[OT] The Usual Arithmetic Confusions

Fri Feb 4 14:12:05 UTC 2022

On Friday, 4 February 2022 at 04:29:21 UTC, Walter Bright wrote:
> No, then the VRP will emit an error.

No, because you casted it away.

Consider the old code being:

---
struct Thing {
   short a;
}

// somewhere very different

Thing calculate(int a, int b) {
     return Thing(a + b);
}
---

The current rules would require that you put an explicit cast in 
that constructor call. Then, later, Thing gets refactored into 
`int`. It will still compile, with the explicit cast still there, 
now chopping off bits.

The problem with anything requiring explicit casts is once 
they're written, they rarely get unwritten. I tell new users that 
`cast` is a code smell - somethings you need it, but it is 
usually an indication that you're doing something wrong.

But then you do:

short a;
short b = a + 1;

And suddenly the language requires one.

Yes, I know, there's a carry bit that might get truncated. But 
when you're using all `short`, there's probably an understanding 
that this is how it works. It's not really that hard - it's about 
two or three sentences. As long as one understands 2s-complement 
arithmetic.

On the other hand, there might be loss if there's an integer in 
there in some kinds of generic code.

I think a reasonable compromise would be to allow implicit 
conversions down to the biggest type of the input. The VRP can 
apply here on any literals present. Meaning:

short a;
short b = a + 1;

It checks the input:

a = type short
1 = VRP'd down to byte (or bool even)

Biggest type there? short. So it allows implicit conversion down 
to short. then VRP can run to further make it smaller:

byte c = (a&0x7e) + 1; // ok the VRP can see it still fits there, 
so it goes even smaller.

But since the biggest original input fits in a `short`, it allows 
the output to go to `short`, even if there's a carry bit it might 
lose.

On the other hand:

ushort b = a + 65535 + 3;

Nope, the compiler can constant fold that literal and VRP will 
size it to `int` given its value, so explicit cast required there 
to ensure none of the *actual* input is lost.

short a;
short b;
short c = a * b;

I'd allow that. The input is a and b, they're both short, so let 
the output truncate back to short implicitly too. Just like with 
int, there's some understanding that yes, there is a high word 
produced by the multiply, but it might not fit and I don't need 
the compiler nagging me like I'm some kind of ignoramus.
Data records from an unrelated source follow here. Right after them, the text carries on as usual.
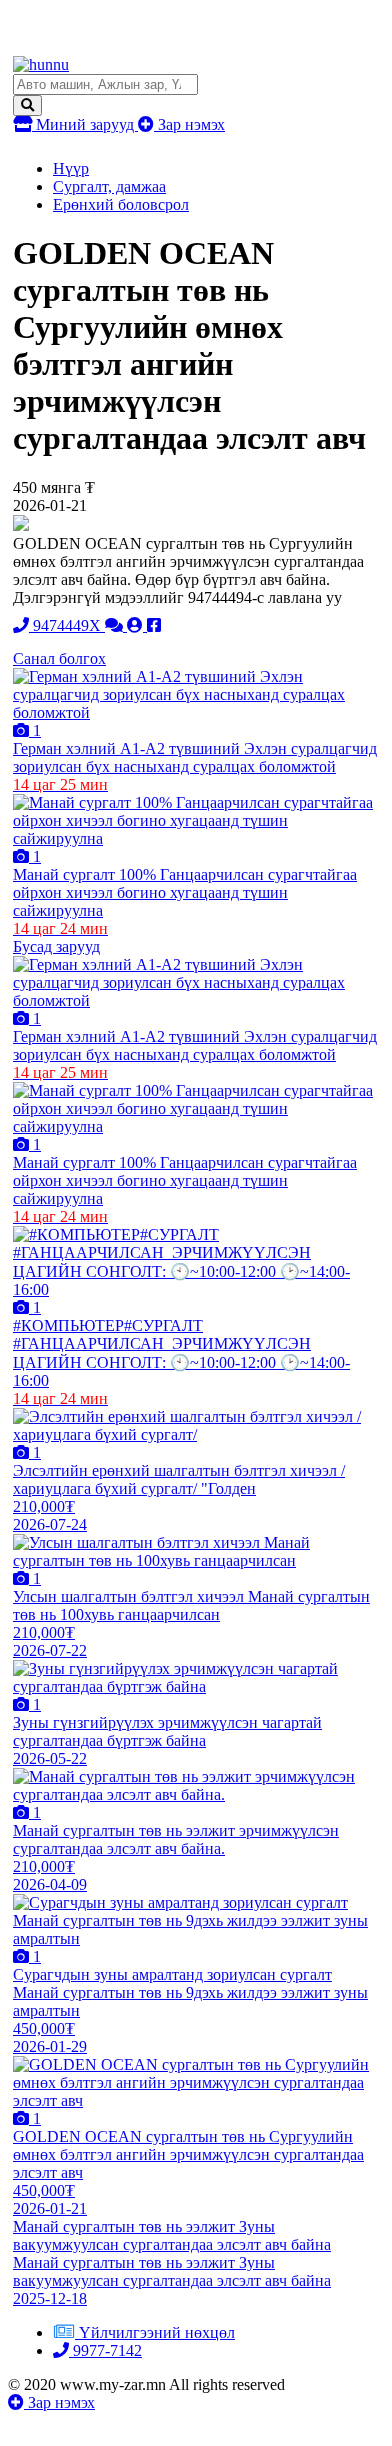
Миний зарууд (85, 124)
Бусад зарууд (56, 946)
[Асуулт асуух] (116, 625)
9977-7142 (105, 2350)
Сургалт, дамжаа (109, 186)
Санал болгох (59, 658)
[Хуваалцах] (154, 625)
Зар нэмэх (189, 124)
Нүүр (71, 168)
This compromise I think would balance the legitimate safety 
concerns with accidental loss or refactoring changing things (if 
you refactor to ints, now the input type grows and the compiler 
can issue an error again) with the annoying casts almost 
everywhere.

And by removing most the casts, it makes the ones that remain 
stand out more as the potential problems they are.